I watched season 1 of this show and quite liked it but didn't totally see what everyone else seemed to be seeing. I had been told how hilarious and clever this show was and had expected a bit more than I got even if I still enjoyed it. Season 2 hits the ground running though and lifts the bar to a standard that it hits consistently episode after episode for the whole season. The plots are essentially of the same ilk as season 1 but they are stronger than before and shored up by improved dialogue throughout. The politically incorrect plots involve political corruption, physical disabilities as a way of getting girls, exploitation of religious visions, steroid abuse, crack abuse, sexual relationships with parents, gambling on community work and other such things – all of which last for more or less one episode before the slate is wiped clean for the next one.
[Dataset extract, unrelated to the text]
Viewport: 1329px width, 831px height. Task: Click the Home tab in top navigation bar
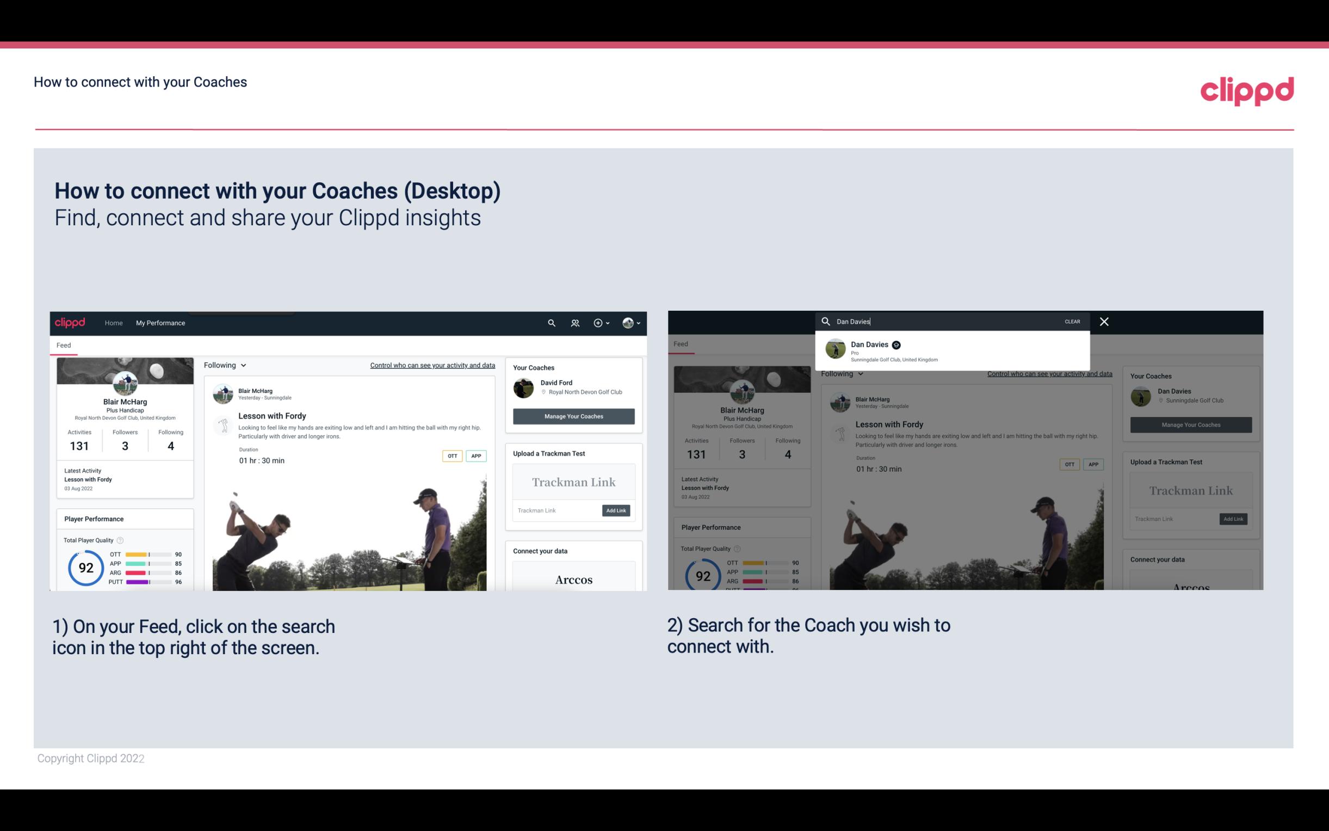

On paper it may seem a bit like Sarah Silverman's act in how it has people doing and saying morally outrageous things without a thought for others but it is better than that because this is not just about the shock value. The characters are too strong for that because every plot and every line of dialogue is informed by the uniformly morally bankrupt characters and their morally bankrupt motivations. It works because they are this way to the extent that it is funny rather than unpleasant and there is a narrative joy in seeing how far things go every time. This is the sweep of each episode but the show is filled with dialogue (either related direct to the plot or just throwaway) that is funny, hits the spot and is followed up quickly with more of the same. The improvement in this regard is immediately obvious in the first few episodes and it doesn't dip from there - indeed even the titles of the episodes are used as punchlines at the end of each opening scene.

The cast cannot be talked about without mentioning Danny Devito. He is a great addition to the cast as it not only alters the dynamic somewhat but has also clearly brought with it greater resources to the show as a whole. He delivers each line really well and has great comic timing. This is not to take anything away from the original cast though, all of whom nail their morally-broken and exploitative characters really well and make the best of the improved material with great timing and performances.

It's Always Sunny in Philadelphia has improved a lot moving into season 2. It has kept the rough edge and dark comedy that worked in the first season but the addition of Devito, the increased resources and the improved material all works to make each episode punchy, inventive and really very funny. Great season.